Per Dennis Lambert's SPHPS history “The Birth of South Pittsburg, Tennessee”, the South Pittsburg City Company's 1887 prospectus and Lambert's later narrative describe an unusually dense industrial cluster on the small downtown grid. The TCI complex itself ran two 100-ton blast furnaces near the mouth of Battle Creek and a sad-iron foundry on block #1, with car, machine, and repair shops adjoining. Around it, the 1887 town already supported the South Pittsburg Pipe Works, the Sequachee Hoe and Tool Works, the South Pittsburg Brick and Terra Cotta Company, the South Pittsburg Railroad, Coal and Iron Company, two saw and planing mills, a combined gristmill and cotton gin, and the Perry Stove Manufacturing branch described above. Through the 1890s the roster grew to include the Eagle Pencil Company, the Schuster Foundry, the Blacklock Foundry, the DeBleiux and John J. Ingles & Company bottling works, the Oxley Stave Company, and the South Pittsburg Milling Company. Per Lambert, records released by the Nashville, Chattanooga & St. Louis Railway for the first eight months of 1899 show $143,997.93 in freight receipts out of South Pittsburg, an estimated 4,042 rail cars or roughly 162 trains of twenty-five cars each. The 1902 and 1913 Sanborn fire-insurance maps reproduced on the South Pittsburg community page map the TCI furnaces and the Cedar Avenue foundry block, including the Blacklock works, building by building.
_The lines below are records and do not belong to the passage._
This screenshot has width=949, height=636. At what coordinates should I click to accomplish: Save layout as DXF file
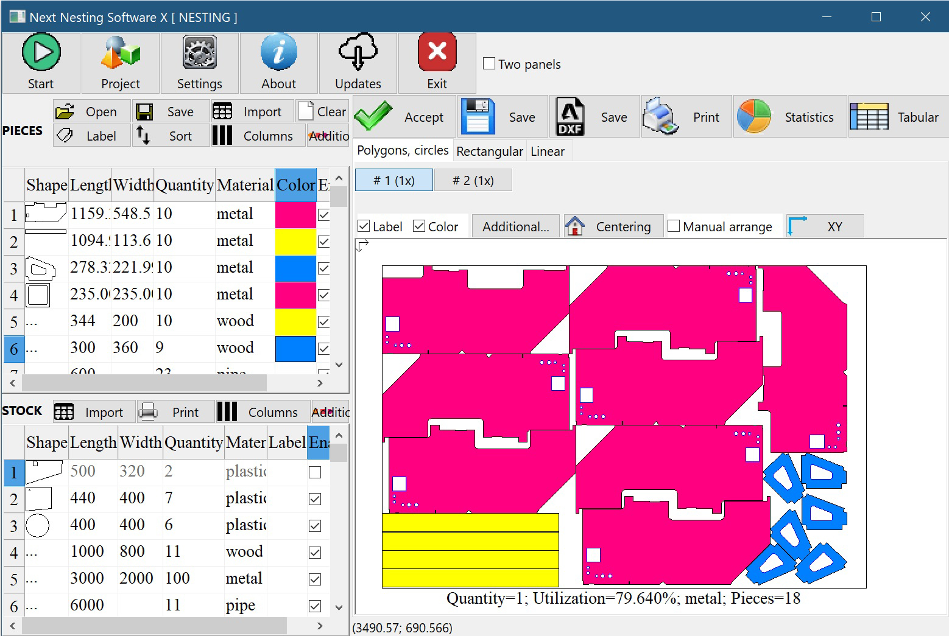point(594,117)
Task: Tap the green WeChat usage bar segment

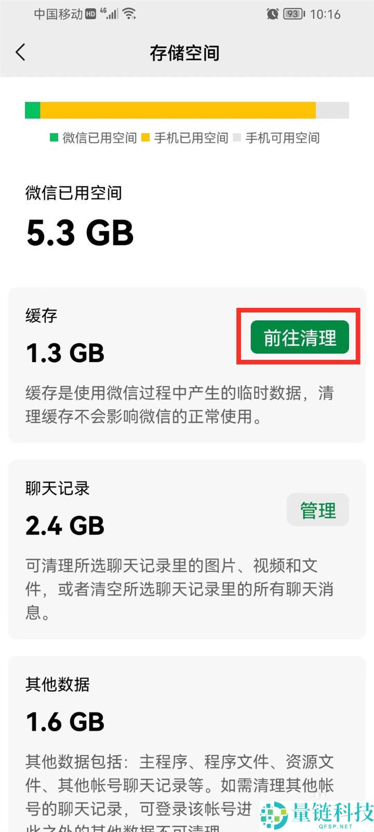Action: [33, 110]
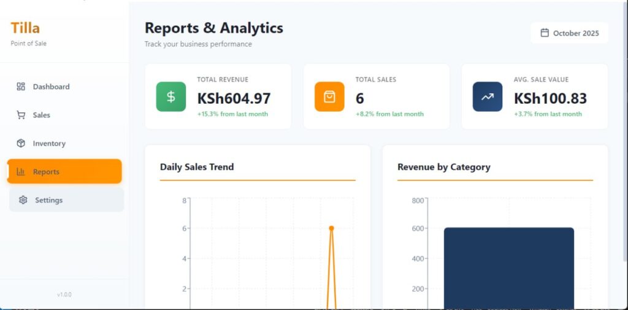Click the KSh100.83 average sale value
Screen dimensions: 628x310
click(x=550, y=98)
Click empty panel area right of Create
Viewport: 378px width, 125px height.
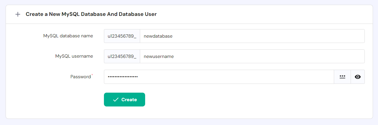[x=250, y=100]
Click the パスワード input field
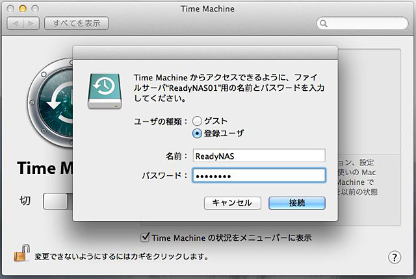Screen dimensions: 416x279 258,176
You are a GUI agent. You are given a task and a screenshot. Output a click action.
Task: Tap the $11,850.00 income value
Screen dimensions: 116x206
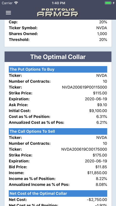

Smaller metal-trades operations

Through the 20th century South Pittsburg hosted several smaller metal-trades operations alongside the two majors (Lodge and Wetter) and the Dixie Portland anchor. Period South Pittsburg Hustler and Chattanooga newspaper coverage from the 1910s through the 1940s mentions foundry auxiliaries, small stove and cookware shops, and metal finishing and galvanizing operations at scales well below the major employers. The cumulative effect of the smaller operations was to sustain a metal-trades labor pool and machine-shop skill base in South Pittsburg long past the closure of the integrated iron-making vision. That labor pool is part of why Lodge has been able to run a continuous foundry in the town for more than 125 years.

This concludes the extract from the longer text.